Conventional wisdom is that shareholder derivative suits are dead. Yet this death knell is decidedly premature. The current conception of shareholder derivative suits is based on an empirical record limited to suits filed in Delaware or on behalf of Delaware corporations, leaving suits outside this sphere in the shadows of corporate law scholarship. This Article aims to fill this gap by presenting the first empirical examination of shareholder derivative suits in the federal courts. Using an original, hand-collected data set, my study reveals that shareholder derivative suits are far from dead. Shareholders file more shareholder derivative suits than securities class actions, the area of corporate litigation that has received nearly all of the scholarly attention. By writing off shareholder derivative suits, scholars have missed the distinct role that these suits play in corporate law, particularly in the area of corporate governance. Unlike traditional litigation, remarkably few of the suits in my study ended with monetary payments. Instead, these suits more commonly ended with corporations agreeing to reform their own corporate governance practices, from the number of independent directors on their boards to the method by which they compensate their top executives. These settlements reflect the rise of a new type of shareholder activism, one that has gone undocumented in the legal literature. Corporate governance has moved into the courtroom, and this development has important, and potentially troubling, implications for corporate law.

TABLE OF CONTENTS

INTRODUCTION
I. STUDY DESIGN AND METHODOLOGY
II. EMPIRICAL ANALYSIS OF FEDERAL DERIVATIVE SUITS
   A. The Unseen Importance of Derivative Suits
   B. Surveying the Complaints
      1. Mapping the Complaints
      2. Detailing the Parties
         a. Derivative Plaintiffs
         b. Plaintiff Corporations
         c. Defendants
      3. Analyzing the Allegations
   C. Procedural Hurdles in Derivative Suits
      1. Demand in the Federal Courts
      2. Special Litigation Committees
   D. Four Paths to Resolution
      1. Judgment
      2. Involuntary Dismissals
      3. Voluntary Dismissals
      4. Settlements
         a. Private Company Settlements
         b. Public Company Settlements
III. ASSESSING CORPORATE GOVERNANCE IN THE COURTROOM
   A. The Promise of Redress
   B. The Limits of Reform
   C. The Possibility of Deterrence
CONCLUSION

INTRODUCTION

Conventional wisdom is that shareholder derivative suits play a small, and dwindling, role in corporate law. Once the cornerstone of corporate law, (1) these suits are now viewed as relics of an older time, rendered obsolete by more modern means of policing corporate misconduct such as high-stakes securities class actions, sweeping government investigations, and the stringent listing standards of the national stock exchanges. As the tools for monitoring corporate managers multiply, scholars have all but abandoned shareholder derivative suits. In the world of corporate law scholarship, shareholder derivative suits are not just "forgotten," (2) they are "dead." (3)

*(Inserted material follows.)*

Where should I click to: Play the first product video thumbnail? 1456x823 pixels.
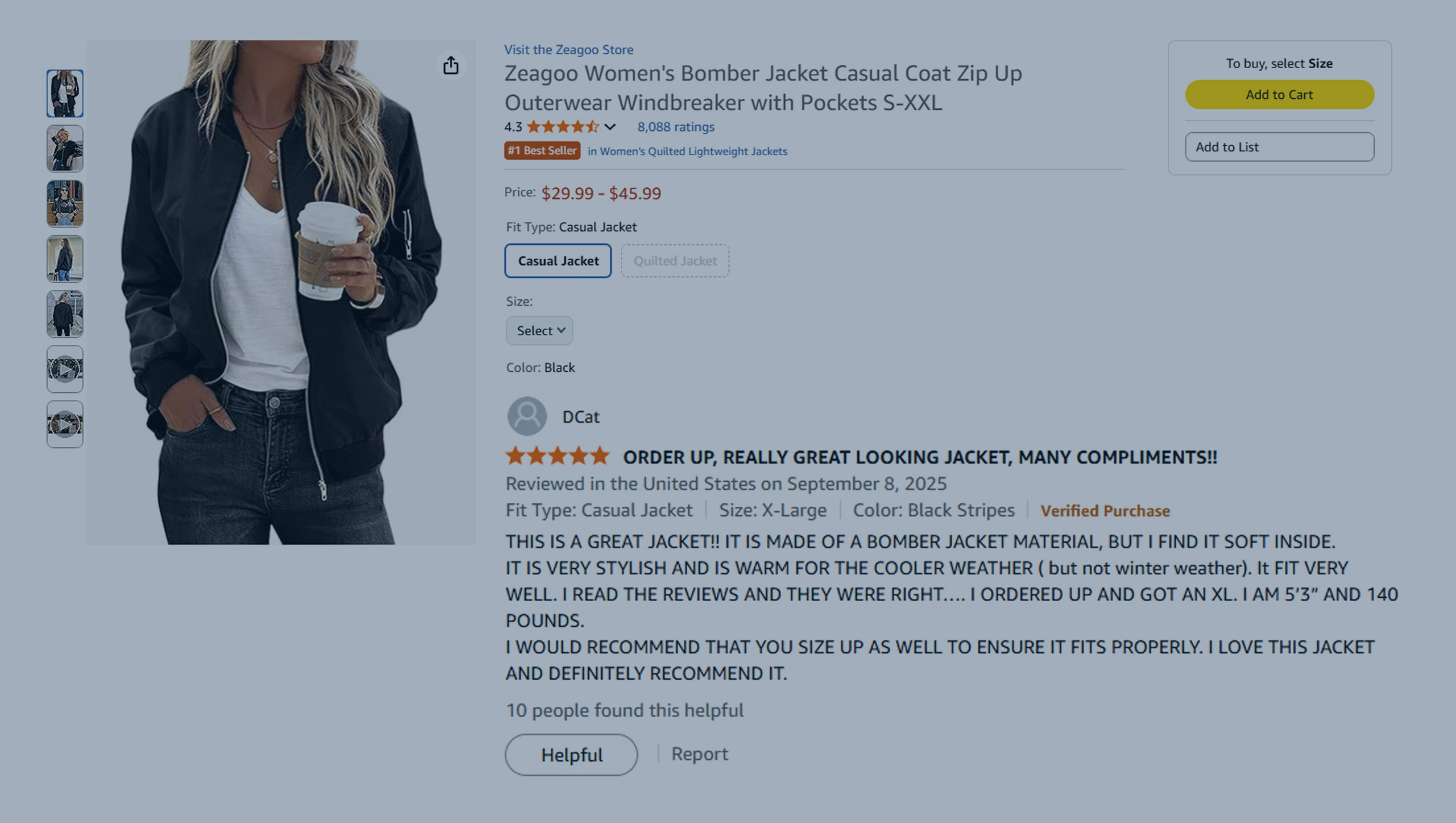[x=65, y=369]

As a result, few scholars have deemed these suits worthy of empirical analysis. Over the last fifteen years, there have been just two studies of shareholder derivative suits. (4) Although both made crucial contributions to our understanding of these suits, the empirical focus in these studies was on suits filed in Delaware state court or on behalf of Delaware corporations. (5) There remains no comprehensive examination of shareholder derivative suits in the federal courts, where most corporate litigation is centered.

This dearth of empirical data comes at a particularly bad time. As the financial markets have experienced tremendous upheaval, corporate law has been besieged with calls for reform. (6) Scholars and politicians alike have called for a restructuring of market regulations and renewed oversight of private litigation. …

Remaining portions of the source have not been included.